BORNEONEWS, Sampit - Karena keinginanannya tidak dituruti,  polisi berinisial DA (35) ini melakukan kekerasan dalam rumah tangga terhadap istrinya RV. Ia menganiaya istrinya saat kondisinya tengah mabuk. 

Akibat kejadian itu korban harus babak belur dan alami luka pada bagian wajah.

"Kalau ada masalah itu selesaikan baik-baik. Jangan mabuk lalu menganiaya istri.
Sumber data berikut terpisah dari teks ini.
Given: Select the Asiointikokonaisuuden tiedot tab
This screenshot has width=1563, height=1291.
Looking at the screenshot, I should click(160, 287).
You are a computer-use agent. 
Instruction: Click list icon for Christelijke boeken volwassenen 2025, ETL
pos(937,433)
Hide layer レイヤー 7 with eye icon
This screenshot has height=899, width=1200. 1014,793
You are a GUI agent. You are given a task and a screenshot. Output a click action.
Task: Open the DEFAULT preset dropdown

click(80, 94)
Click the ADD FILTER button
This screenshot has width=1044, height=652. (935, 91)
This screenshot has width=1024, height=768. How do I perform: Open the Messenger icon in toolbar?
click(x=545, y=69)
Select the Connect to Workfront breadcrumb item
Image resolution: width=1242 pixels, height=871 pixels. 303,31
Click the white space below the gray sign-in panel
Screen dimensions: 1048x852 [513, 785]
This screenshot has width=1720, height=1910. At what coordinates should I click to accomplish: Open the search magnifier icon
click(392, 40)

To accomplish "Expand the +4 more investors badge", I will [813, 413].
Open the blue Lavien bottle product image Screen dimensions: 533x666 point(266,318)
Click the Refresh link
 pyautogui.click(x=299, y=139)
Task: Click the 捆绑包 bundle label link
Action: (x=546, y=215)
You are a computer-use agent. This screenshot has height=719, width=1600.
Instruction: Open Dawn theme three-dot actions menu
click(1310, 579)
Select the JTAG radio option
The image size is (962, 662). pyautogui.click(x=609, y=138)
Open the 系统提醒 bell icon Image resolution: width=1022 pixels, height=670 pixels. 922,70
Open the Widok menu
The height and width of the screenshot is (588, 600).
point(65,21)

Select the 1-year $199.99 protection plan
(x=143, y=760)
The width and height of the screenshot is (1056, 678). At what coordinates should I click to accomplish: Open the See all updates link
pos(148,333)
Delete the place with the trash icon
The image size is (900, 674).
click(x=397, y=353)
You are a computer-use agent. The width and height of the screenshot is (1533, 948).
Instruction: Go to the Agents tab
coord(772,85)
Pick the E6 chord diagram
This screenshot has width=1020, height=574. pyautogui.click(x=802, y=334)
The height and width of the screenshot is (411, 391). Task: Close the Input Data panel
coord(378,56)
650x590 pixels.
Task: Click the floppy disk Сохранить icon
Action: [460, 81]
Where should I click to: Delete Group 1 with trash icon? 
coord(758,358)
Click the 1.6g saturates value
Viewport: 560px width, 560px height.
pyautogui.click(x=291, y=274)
Karena mabuk itu kamu cepat emosi," kata JPU Kejari Kotim, Lady Lanny Tarore, Kamis (5/7/2018) saat pelimpahan tahap II di Kejari Kotim.

Kejadian pada Selasa (8/5/2017) sekitar pukul 17.00 WIB bermula saat  tersangka datang ke rumah meminta istrinya untuk meminjam uang dengan kakaknya karena ingin bayar tagihan truk.

Namum korban tidak mau karena hubungan tersangka dan kakak korban tidak baik. Hingga membuat DA marah namun saat itu ia tidak memukul.

Warga Jalan Kacapiring I gang Damai, Keluraham Ketapang, Kecamatan MB Ketapang itu keluar, tidak berapa lama ia datang dalam kondisi mabuk.

Ia memaksa membawa korban keluar namun sempat ditolak. Akan tetapi korban akhirnya mau karena takut dipukul tersangka.

Korban lalu dibonceng tersangka dengan naik kendaraan. Di jalan tersangka marah-marah dan mengancam akan membuat mati korban sambil sembarangan membawa kendaraan.

Korban meminta singgah untuk membeli pulsa hingga ia lari minta tolong dengan warga sekitar namun tidak ada yang menolongnya. Saat itu ia dianiaya di dekat perumaham KPR Jalan Manggis Sampit.

Korban kemudian diajak pulang namun kala itu kendaraan korban yang membawa. Saat dijalan DA menarik gas hingga kendaraan melaju kencang. Karena ingin menabrak orang korban ngerem hingga mereka jatuh tepatnya di depan kantor Disdukcapil Kotim.